Let's refer to it as Measure M II. It's the same 20-year Traffic Improvement and Growth Management Plan that was narrowly defeated last fall. To date, not a word has been changed, nor is such likely to occur.
Viewed in the aggregate, the plan tends to overwhelm the reader; separated into its several parts, the plan tends to make a great deal of sense.
Just because it is carefully detailed does not make it a formidable document to peruse. One need only to absorb the contents piece by piece to appreciate that it includes something substantial for much more than just freeway improvements.
For a half-cent sales tax, we come up even with all of our neighboring counties and qualify for all of the additional funding that becomes available to counties that have bought into the "self-help" program. Otherwise, we'll see our share spread over the other counties, while we're left sitting on 10-m.p.h. freeways.

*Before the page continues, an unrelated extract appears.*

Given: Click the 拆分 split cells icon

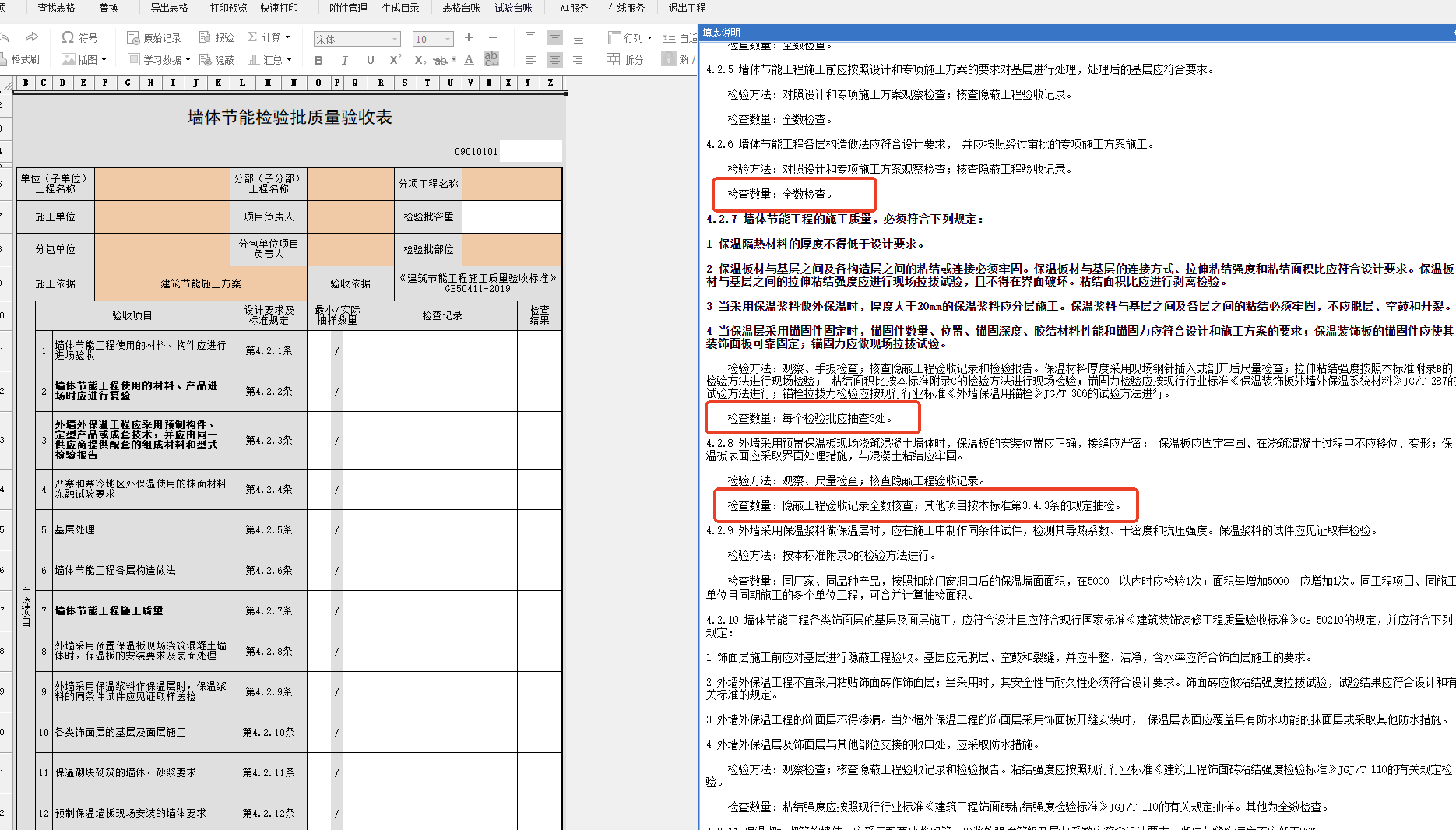Looking at the screenshot, I should (x=625, y=59).
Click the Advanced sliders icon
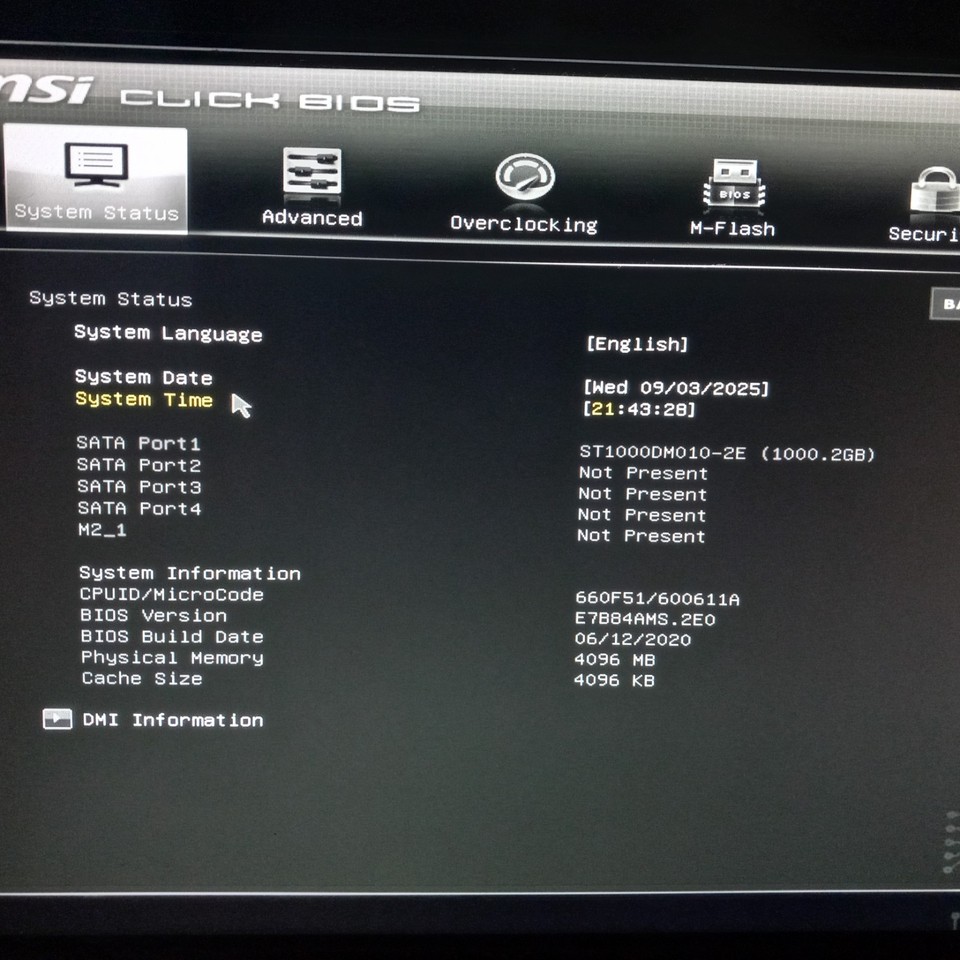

For Measure M II to be placed on the November general election ballot, the Board of Supervisors must so file no later than Aug. 10, 1990. The county Chamber of Commerce urges the board to do so despite all of the polls that may be taken between now and then.
There is no reason to ridicule the intelligence of the voters by laying out millions for direct mail in an attempt to woo voters with the kind of expensive literature that was utilized last year. It scared them off then because they had to wonder who was behind it all. It did not work then, and it is not necessary this time.
What is necessary is to persuade at least three of our supervisors to agree to place Measure M II on the ballot.
The passage in Orange County, of all places, of Proposition 108 and the heavy Proposition 111 vote that tipped the statewide ballot count into the "yes" category testify to the willingness of voters to approve sensible plans.
Measure M II is no less sensible and the county government has no real option but to give it a chance to pass by placing it on the ballot. Let the people decide.